Entries contained in a dataset
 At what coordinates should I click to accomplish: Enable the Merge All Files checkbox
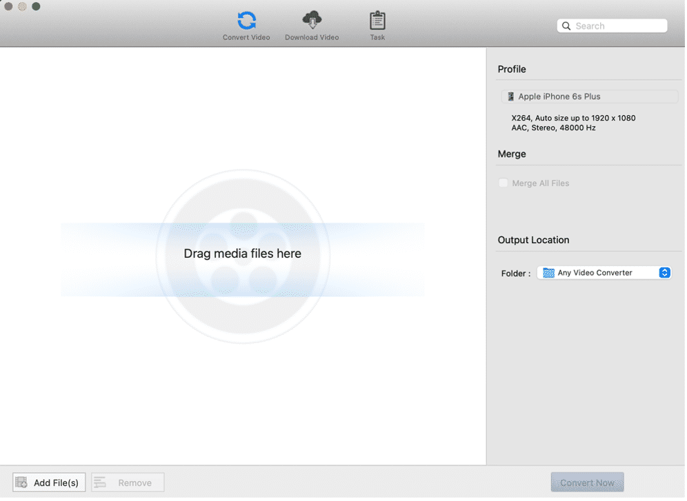pyautogui.click(x=503, y=183)
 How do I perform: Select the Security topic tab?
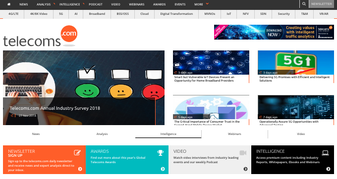click(x=283, y=14)
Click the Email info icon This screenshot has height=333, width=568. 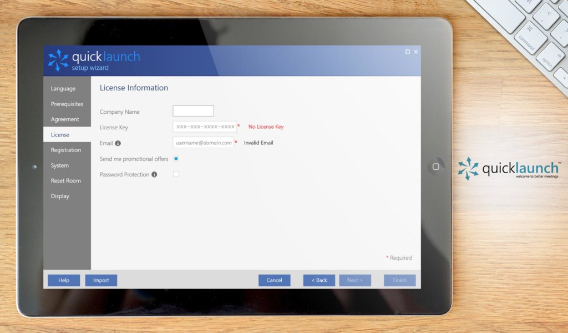118,143
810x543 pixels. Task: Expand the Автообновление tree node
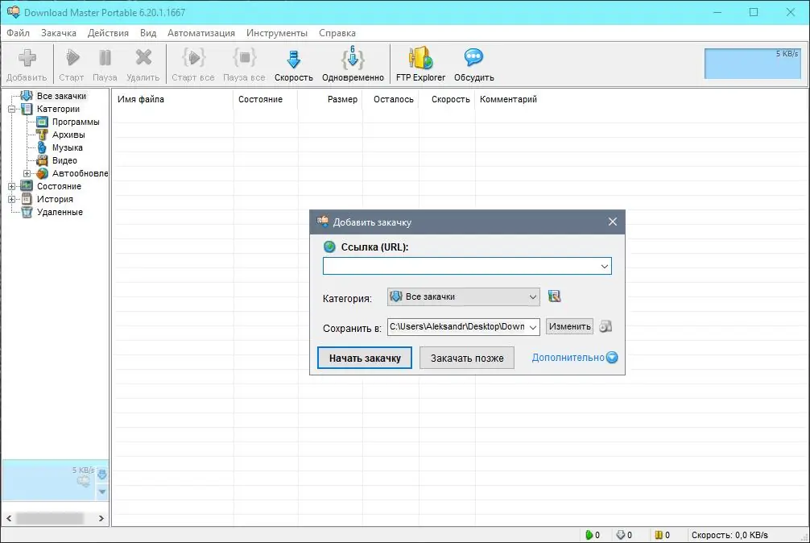click(28, 173)
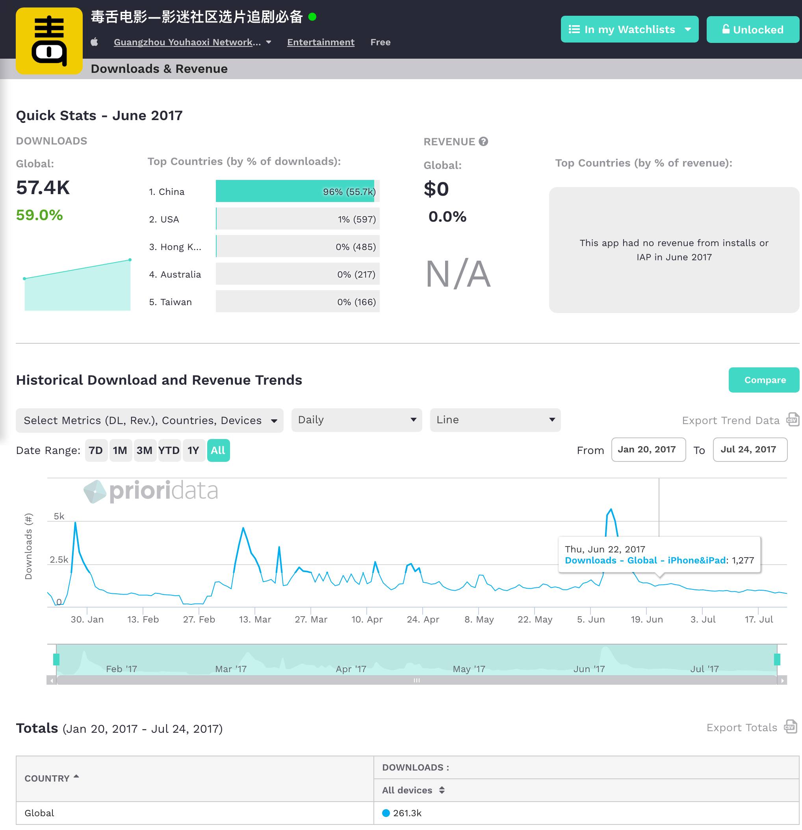Click the Compare button
Screen dimensions: 802x830
tap(764, 380)
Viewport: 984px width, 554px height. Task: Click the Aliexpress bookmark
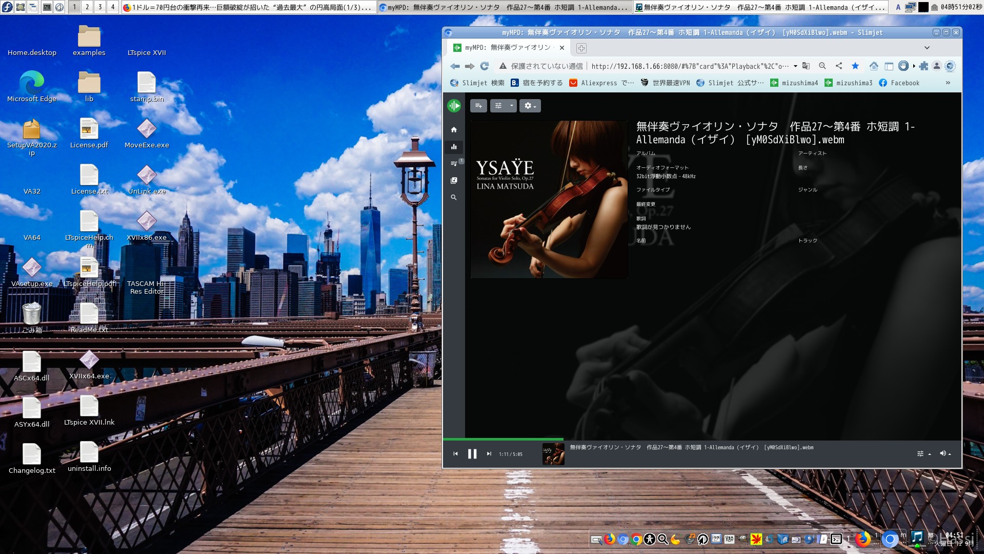[x=601, y=83]
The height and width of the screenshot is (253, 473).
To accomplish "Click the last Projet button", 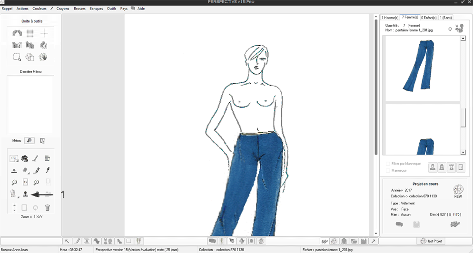I will (x=432, y=241).
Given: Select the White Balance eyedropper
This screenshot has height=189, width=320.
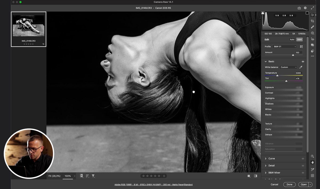Looking at the screenshot, I should 301,67.
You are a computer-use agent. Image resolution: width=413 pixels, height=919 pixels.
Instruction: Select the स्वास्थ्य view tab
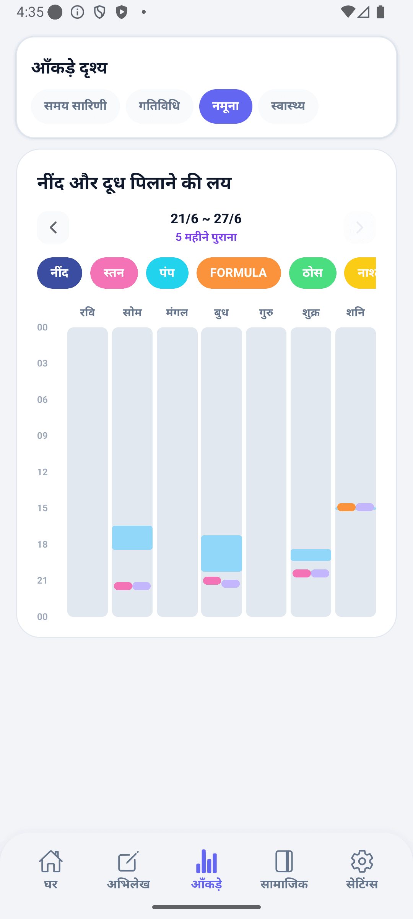coord(288,106)
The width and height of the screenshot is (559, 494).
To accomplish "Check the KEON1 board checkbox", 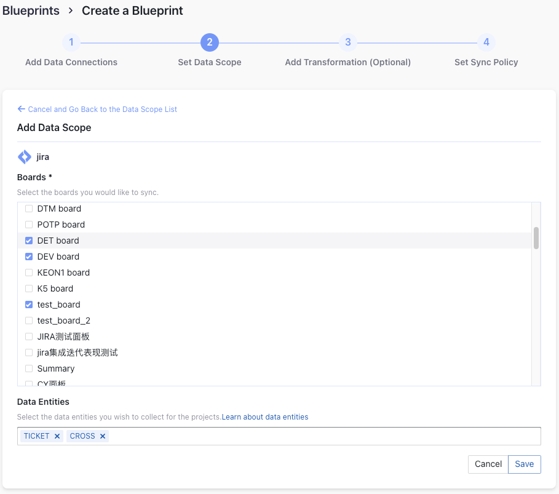I will coord(29,273).
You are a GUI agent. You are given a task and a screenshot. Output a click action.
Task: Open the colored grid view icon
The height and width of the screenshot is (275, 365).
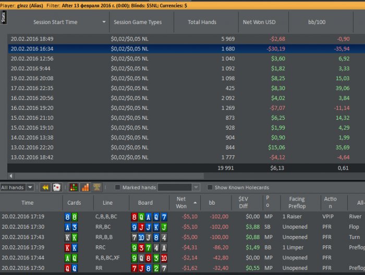(x=74, y=188)
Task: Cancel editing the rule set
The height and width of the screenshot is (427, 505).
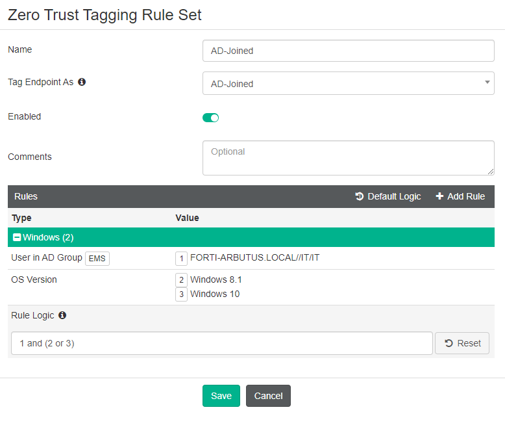Action: tap(268, 396)
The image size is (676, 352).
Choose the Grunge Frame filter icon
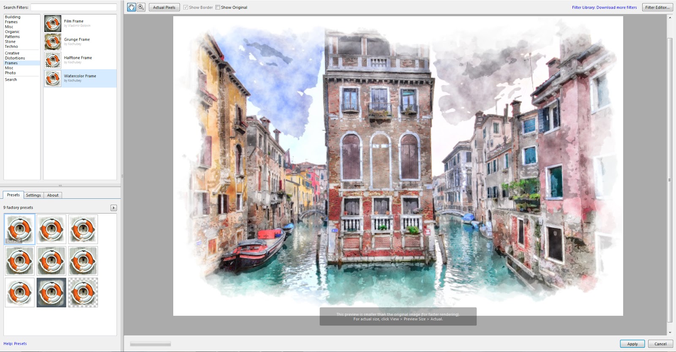pos(53,42)
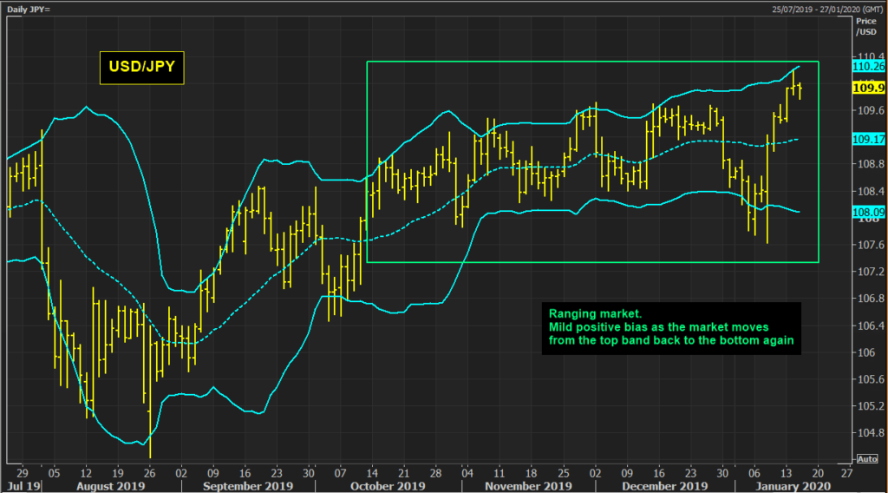Click the Jul 19 label on time axis
888x493 pixels.
tap(19, 486)
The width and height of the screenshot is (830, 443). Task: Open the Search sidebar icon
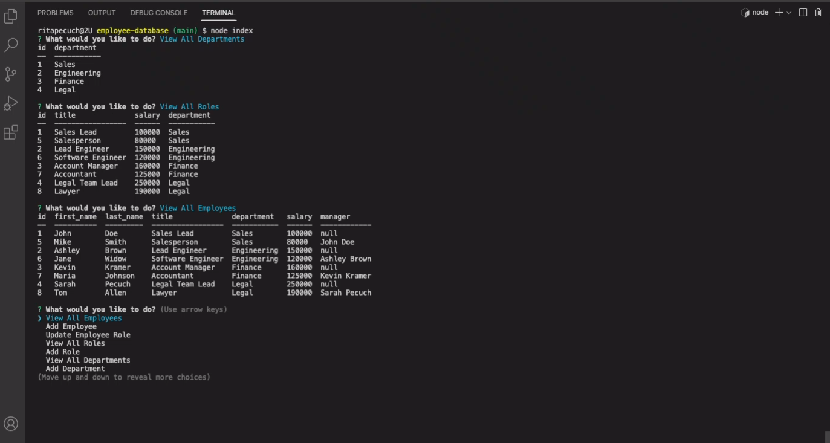coord(10,45)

# Job
Starting at the line that contains "The width and height of the screenshot is (830, 443)." and continuing through the end of the entries, write the lines again with "sidebar" replaced by "side panel" and everything else unchanged. Leave the pictures out of your answer.

# Exercise output
The width and height of the screenshot is (830, 443). Task: Open the Search side panel icon
coord(10,45)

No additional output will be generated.